*** Working data Section Begins ***

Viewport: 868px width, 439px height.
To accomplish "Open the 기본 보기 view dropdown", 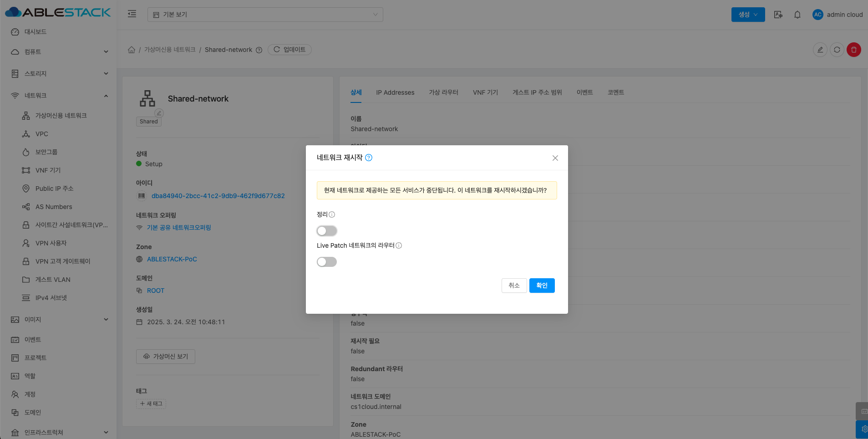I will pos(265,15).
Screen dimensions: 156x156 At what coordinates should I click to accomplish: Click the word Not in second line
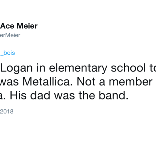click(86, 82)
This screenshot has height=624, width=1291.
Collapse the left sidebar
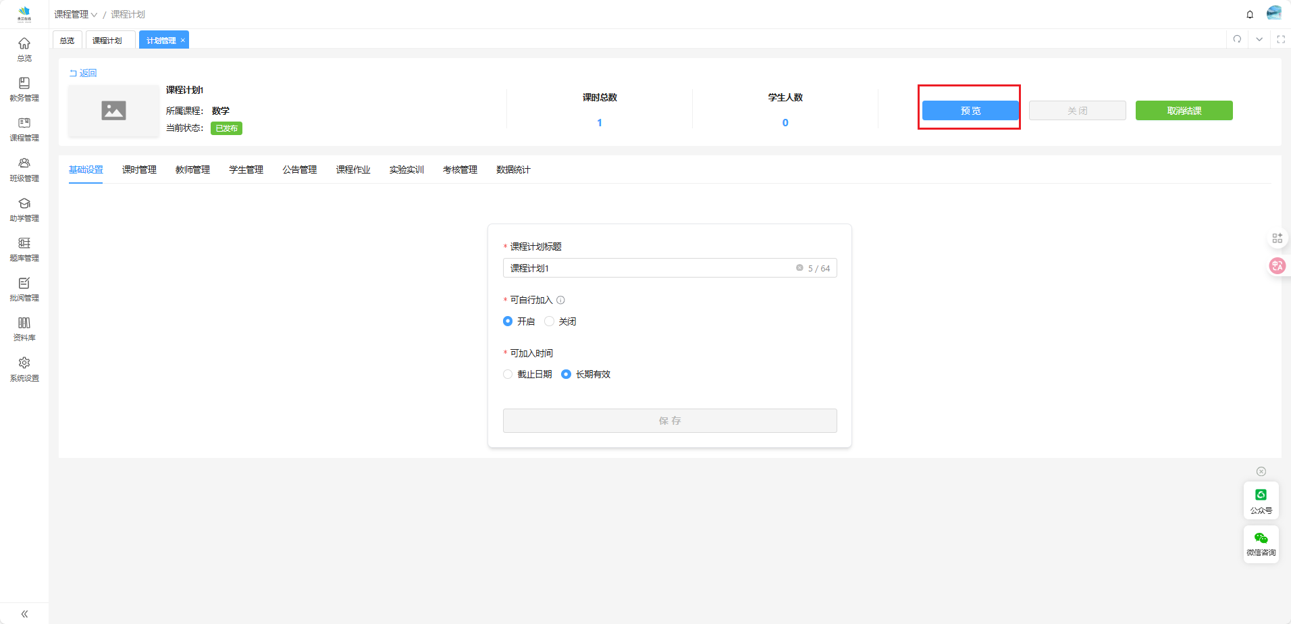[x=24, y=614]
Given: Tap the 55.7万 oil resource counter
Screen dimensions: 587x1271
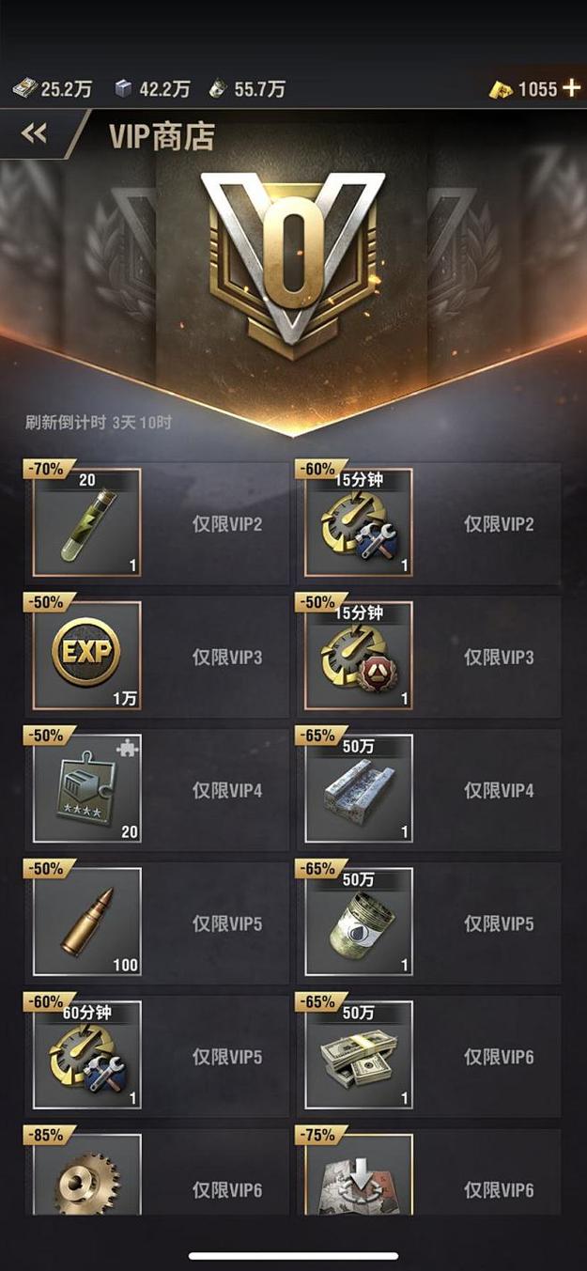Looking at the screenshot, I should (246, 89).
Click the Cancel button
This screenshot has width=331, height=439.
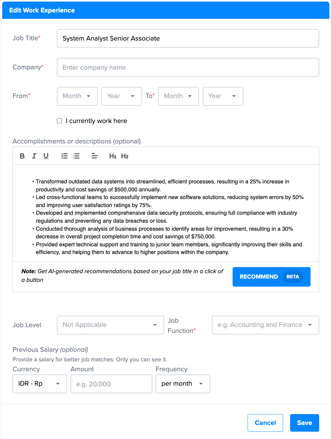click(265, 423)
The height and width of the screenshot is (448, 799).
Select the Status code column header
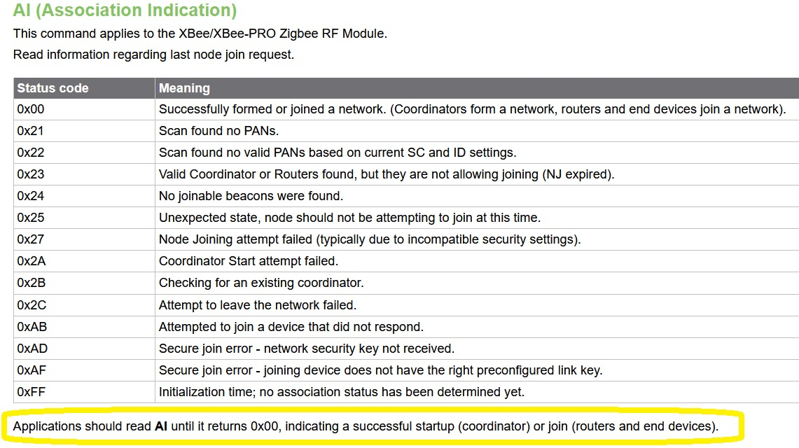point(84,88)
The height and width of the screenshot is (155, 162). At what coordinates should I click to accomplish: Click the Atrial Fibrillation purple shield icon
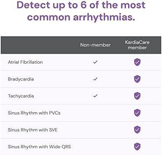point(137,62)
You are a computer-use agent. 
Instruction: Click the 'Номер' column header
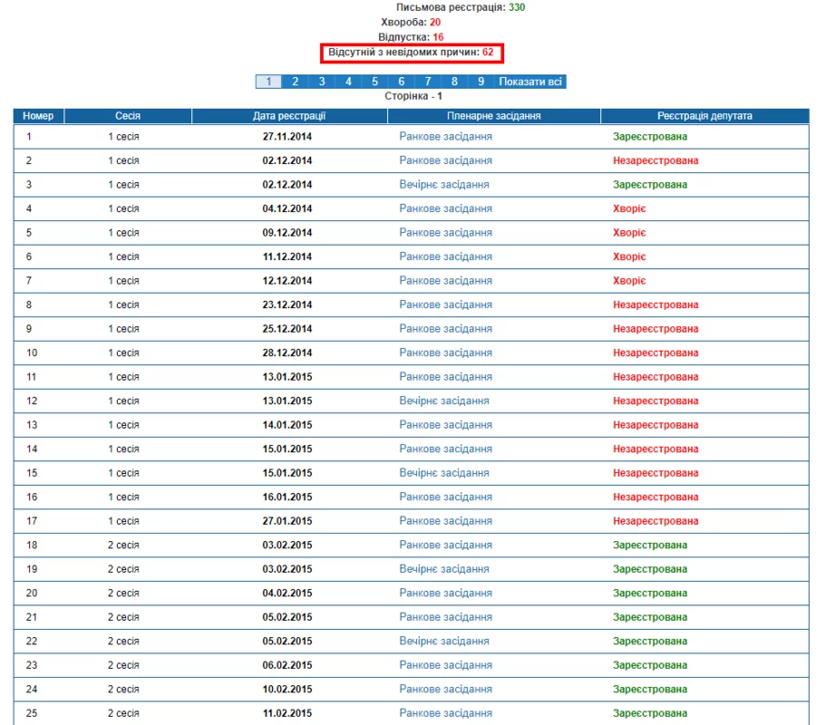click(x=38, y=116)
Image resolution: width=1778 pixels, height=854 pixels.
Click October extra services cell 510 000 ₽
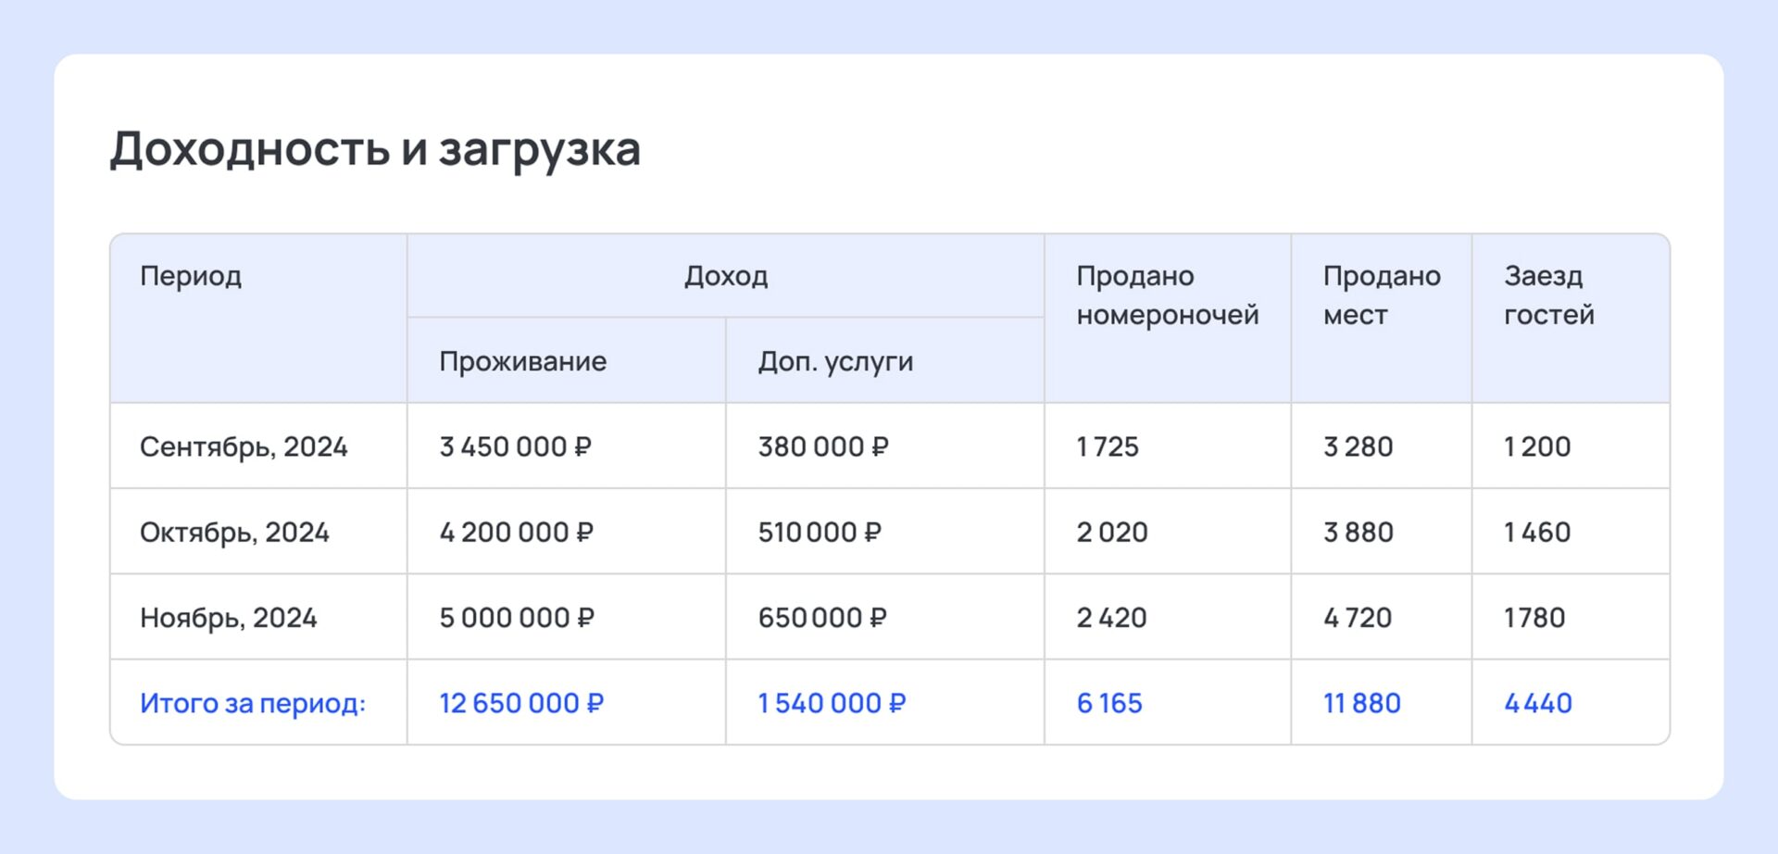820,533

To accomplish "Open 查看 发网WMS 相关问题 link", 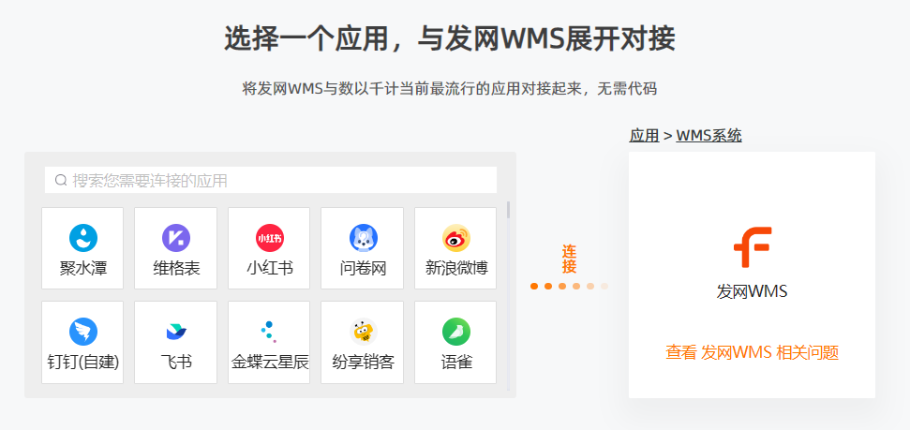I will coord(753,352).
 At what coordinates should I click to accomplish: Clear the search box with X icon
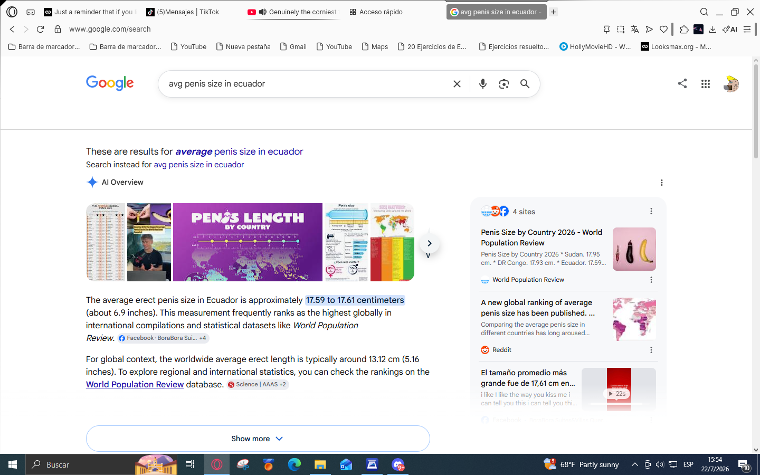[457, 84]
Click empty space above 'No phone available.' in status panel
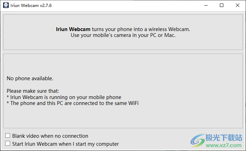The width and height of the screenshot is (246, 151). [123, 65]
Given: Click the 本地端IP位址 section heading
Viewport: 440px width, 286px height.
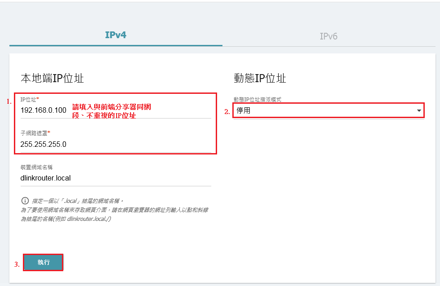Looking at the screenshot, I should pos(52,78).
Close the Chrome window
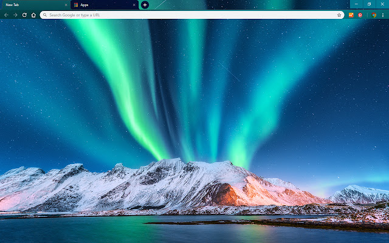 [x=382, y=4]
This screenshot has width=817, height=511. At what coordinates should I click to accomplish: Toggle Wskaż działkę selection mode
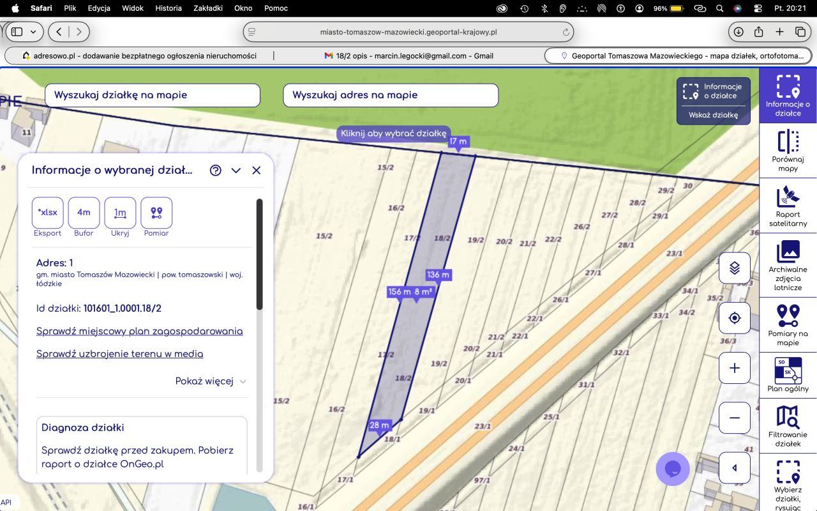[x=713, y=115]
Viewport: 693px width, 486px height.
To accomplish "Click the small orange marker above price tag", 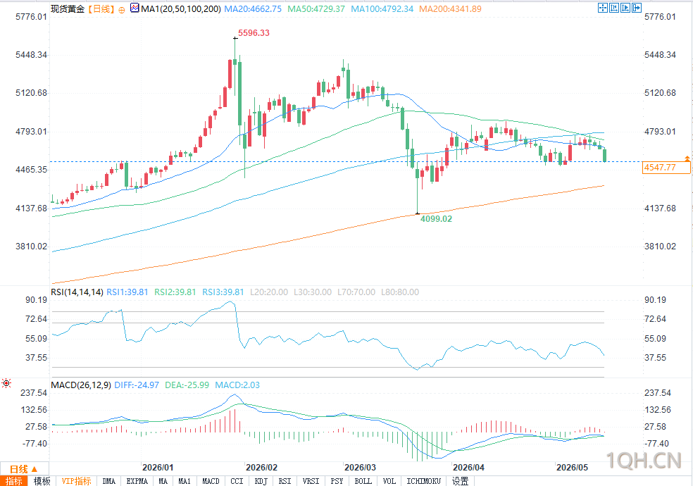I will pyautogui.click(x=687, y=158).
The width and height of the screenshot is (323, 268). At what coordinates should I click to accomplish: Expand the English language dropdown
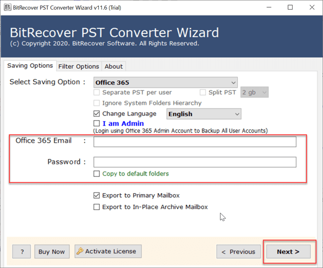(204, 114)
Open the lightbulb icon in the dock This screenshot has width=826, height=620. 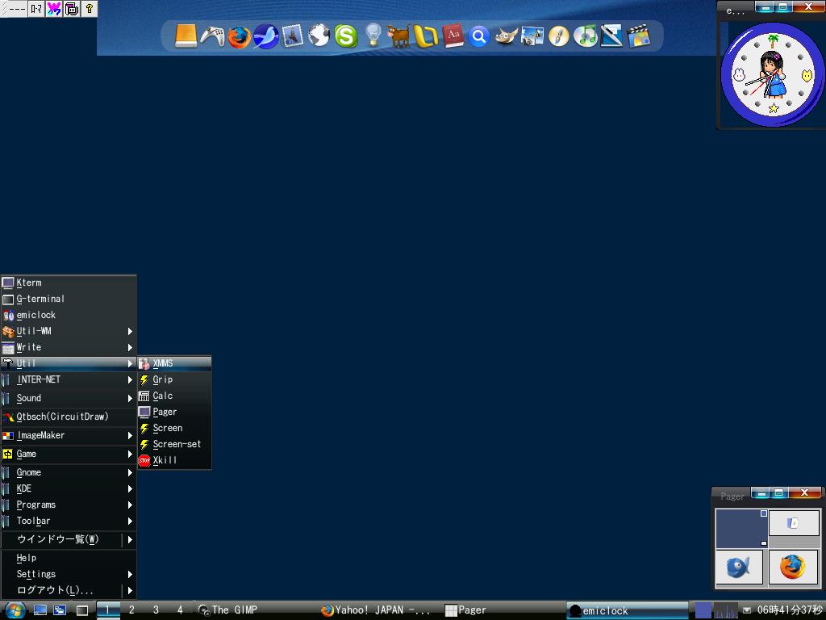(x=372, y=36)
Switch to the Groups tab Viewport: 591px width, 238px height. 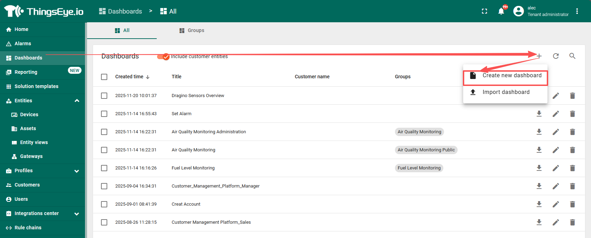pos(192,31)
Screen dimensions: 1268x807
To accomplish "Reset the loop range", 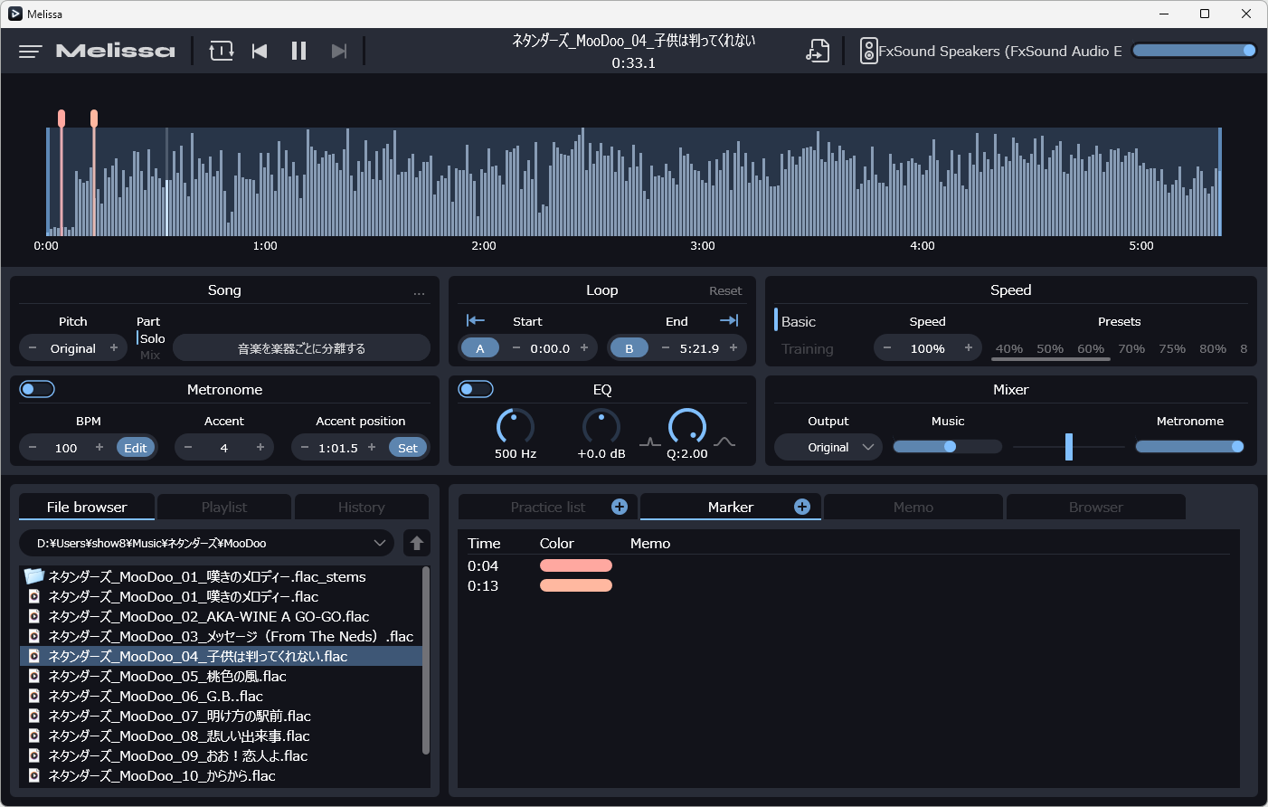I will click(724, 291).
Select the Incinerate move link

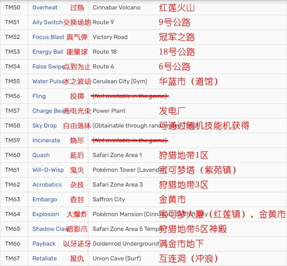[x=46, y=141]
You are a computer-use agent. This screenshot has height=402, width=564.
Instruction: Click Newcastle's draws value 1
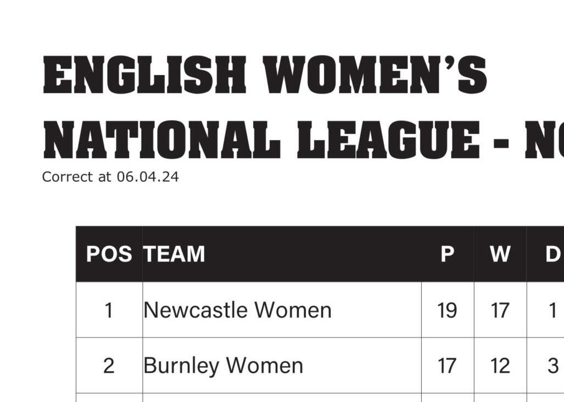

*** Working data Section Ends ***

Find the word "computer" in the entries, then copy out every line that has it.

Solved problem
You are a computer-use agent. 
You are a computer-use agent. This screenshot has height=402, width=564.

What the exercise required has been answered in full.